You will learn: Principles for designing and building secure software and e-services.
- Security lifecycle: models and processes
- Standards, methods, and mechanisms
- Software threats and vulnerabilities
- Security of modern operating systems
- Secure software design principles
- Secure coding principles
- Verification and validation
After the course the student should be able to:
- Communicate an understanding of the important methods, roles and resources for the development of secure software.
- Describe common vulnerability causes, effects and ways to mitigate vulnerabilities and their effects.
- Demonstrate knowledge of the relationship between the studied model and similar models.
- Explain how international standards can help in the process of creating secure and reliable software.
In the problem of how to create secure and reliable software different relevant phenomena are studied, such as:
Secure software development processes (such as CLASP, Microsoft SDL, McGraw's 7 Touchpoints).

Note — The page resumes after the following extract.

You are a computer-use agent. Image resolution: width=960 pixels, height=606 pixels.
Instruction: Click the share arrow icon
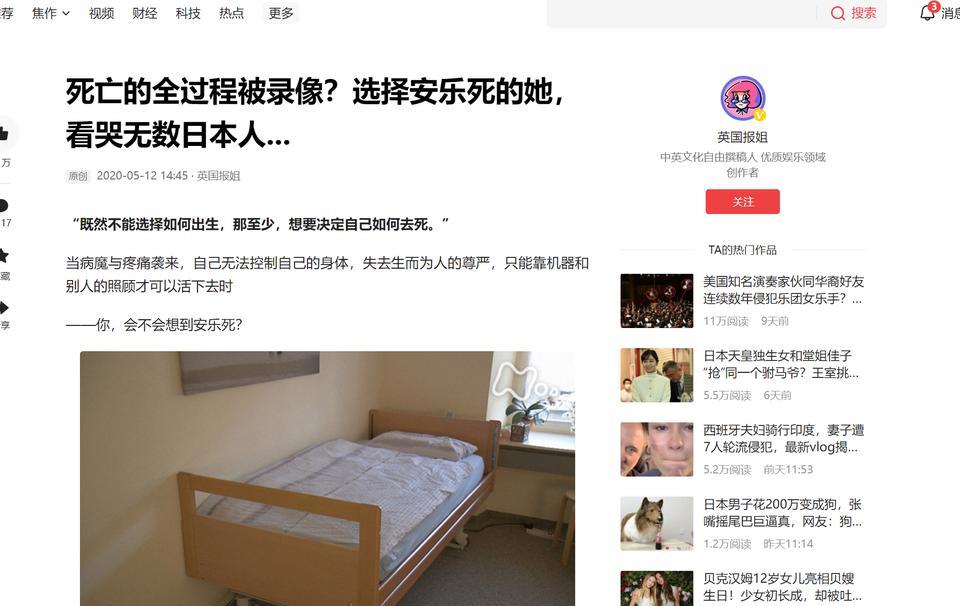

- Computerised tools supporting the different steps and activities of these development processes (such as Static Code Checking, fuzz-testing tools).
- Statistics about and compilations of known vulnerabilities, and specific methods to prevent them (such as CVE, OWASP Top Ten).
- Secure architectures (such as security kernels, Trusted Computing, but also specific prevention frameworks and architectures such as ASLR).
- Methods and standards for determining the reliability of secure software and those who create them (such as the Common Criteria, SSE-CMM, ISO/IEC 27034).
The course follows the various stages of a selected development to illustrate the roles and relevance of such phenomena.